El tema escaló a pasos agigantados hasta convertirse en una cuestión de Estado. El partido entre Argentina e Israel en la previa del Mundial se suspendió y estalló la polémica. El canciller santafesino Jorge Faurie quiso responder a las críticas del embajador israelí en Argentina, quien había tratado de “miedosos” a los futbolistas de la Selección. Y dijo que el partido se iba a jugar en otra ciudad.
El ministro de Relaciones Exteriores se refirió este jueves en conferencia de prensa a la polémica internacional suscitada por la suspensión del amistoso que Argentina e Israel iban a jugar este sábado en Jerusalén.

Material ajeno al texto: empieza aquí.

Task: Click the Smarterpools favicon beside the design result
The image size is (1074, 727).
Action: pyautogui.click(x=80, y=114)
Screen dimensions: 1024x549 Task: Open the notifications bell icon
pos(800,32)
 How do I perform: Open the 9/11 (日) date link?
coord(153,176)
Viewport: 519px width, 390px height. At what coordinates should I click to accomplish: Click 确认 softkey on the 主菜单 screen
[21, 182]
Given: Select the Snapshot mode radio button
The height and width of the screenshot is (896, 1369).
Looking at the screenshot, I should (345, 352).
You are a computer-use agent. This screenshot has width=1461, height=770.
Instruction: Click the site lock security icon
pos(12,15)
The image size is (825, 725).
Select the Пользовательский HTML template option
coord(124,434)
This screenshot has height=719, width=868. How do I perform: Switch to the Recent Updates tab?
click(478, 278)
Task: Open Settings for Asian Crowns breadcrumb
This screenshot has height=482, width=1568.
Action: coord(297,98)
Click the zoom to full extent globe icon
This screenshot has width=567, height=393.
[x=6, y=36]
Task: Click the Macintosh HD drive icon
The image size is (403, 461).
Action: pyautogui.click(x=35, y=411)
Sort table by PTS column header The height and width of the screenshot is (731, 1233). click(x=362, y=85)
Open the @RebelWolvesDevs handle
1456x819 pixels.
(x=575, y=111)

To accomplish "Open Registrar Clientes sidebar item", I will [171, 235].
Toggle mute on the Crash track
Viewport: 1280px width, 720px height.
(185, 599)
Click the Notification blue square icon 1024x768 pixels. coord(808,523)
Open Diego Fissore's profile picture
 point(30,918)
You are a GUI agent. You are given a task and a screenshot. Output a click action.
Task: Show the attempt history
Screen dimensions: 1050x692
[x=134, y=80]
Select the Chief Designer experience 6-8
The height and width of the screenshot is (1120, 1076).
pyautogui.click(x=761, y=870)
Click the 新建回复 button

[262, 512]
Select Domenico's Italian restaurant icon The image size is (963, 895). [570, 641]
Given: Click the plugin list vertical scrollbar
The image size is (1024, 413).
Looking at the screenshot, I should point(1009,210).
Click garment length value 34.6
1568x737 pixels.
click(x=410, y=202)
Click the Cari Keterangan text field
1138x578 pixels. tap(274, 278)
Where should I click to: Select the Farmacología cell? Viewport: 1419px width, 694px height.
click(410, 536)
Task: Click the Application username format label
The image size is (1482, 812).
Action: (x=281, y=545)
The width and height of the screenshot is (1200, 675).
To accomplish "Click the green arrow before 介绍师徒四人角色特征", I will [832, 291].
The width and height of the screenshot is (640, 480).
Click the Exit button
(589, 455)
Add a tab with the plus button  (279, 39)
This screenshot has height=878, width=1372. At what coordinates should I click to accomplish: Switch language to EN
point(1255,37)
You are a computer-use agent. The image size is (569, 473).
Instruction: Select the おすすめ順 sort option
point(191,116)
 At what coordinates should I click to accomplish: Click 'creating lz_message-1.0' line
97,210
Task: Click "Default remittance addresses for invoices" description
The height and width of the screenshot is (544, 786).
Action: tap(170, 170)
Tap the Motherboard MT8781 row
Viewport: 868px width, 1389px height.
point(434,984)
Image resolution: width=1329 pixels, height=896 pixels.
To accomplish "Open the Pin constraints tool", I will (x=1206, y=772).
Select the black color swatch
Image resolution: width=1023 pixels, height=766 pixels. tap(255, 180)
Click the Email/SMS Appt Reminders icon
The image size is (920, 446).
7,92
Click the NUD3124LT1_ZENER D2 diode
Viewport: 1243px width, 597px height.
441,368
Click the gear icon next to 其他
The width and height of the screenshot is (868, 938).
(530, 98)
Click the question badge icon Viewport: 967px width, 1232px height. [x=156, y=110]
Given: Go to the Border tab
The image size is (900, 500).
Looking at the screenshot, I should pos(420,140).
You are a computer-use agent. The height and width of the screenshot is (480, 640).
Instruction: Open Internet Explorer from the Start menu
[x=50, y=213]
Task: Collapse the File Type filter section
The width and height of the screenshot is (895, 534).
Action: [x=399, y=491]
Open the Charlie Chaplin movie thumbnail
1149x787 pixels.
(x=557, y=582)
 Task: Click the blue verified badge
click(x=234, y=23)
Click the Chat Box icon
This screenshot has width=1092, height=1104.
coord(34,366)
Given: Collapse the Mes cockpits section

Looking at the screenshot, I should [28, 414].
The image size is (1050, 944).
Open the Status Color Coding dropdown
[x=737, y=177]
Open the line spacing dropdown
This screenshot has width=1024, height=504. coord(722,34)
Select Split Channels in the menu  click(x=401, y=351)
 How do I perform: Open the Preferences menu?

“Esta fuera de duda el coraje personal de quien viste la camiseta de la Selección Argentina. Quien está en ese lugar se ha enfrentado a miles de desafíos para llegar allí”, sostuvo Faurie desde el Palacio San Martín.
Ayer, el embajador israelí en Argentina, Ilan Sztulman, había tratado de miedosos a los futbolistas dirigidos por Jorge Sampaoli: “El motivo que nos comunicaron a nosotros no era político; la Selección no tiene problema con el Estado de Israel, (los jugadores) simplemente tuvieron miedo”.
“Ese tipo de campañas que pretenden sembrar el terror sobre gente pacífica es algo totalmente despreciable”, calificó Faurie.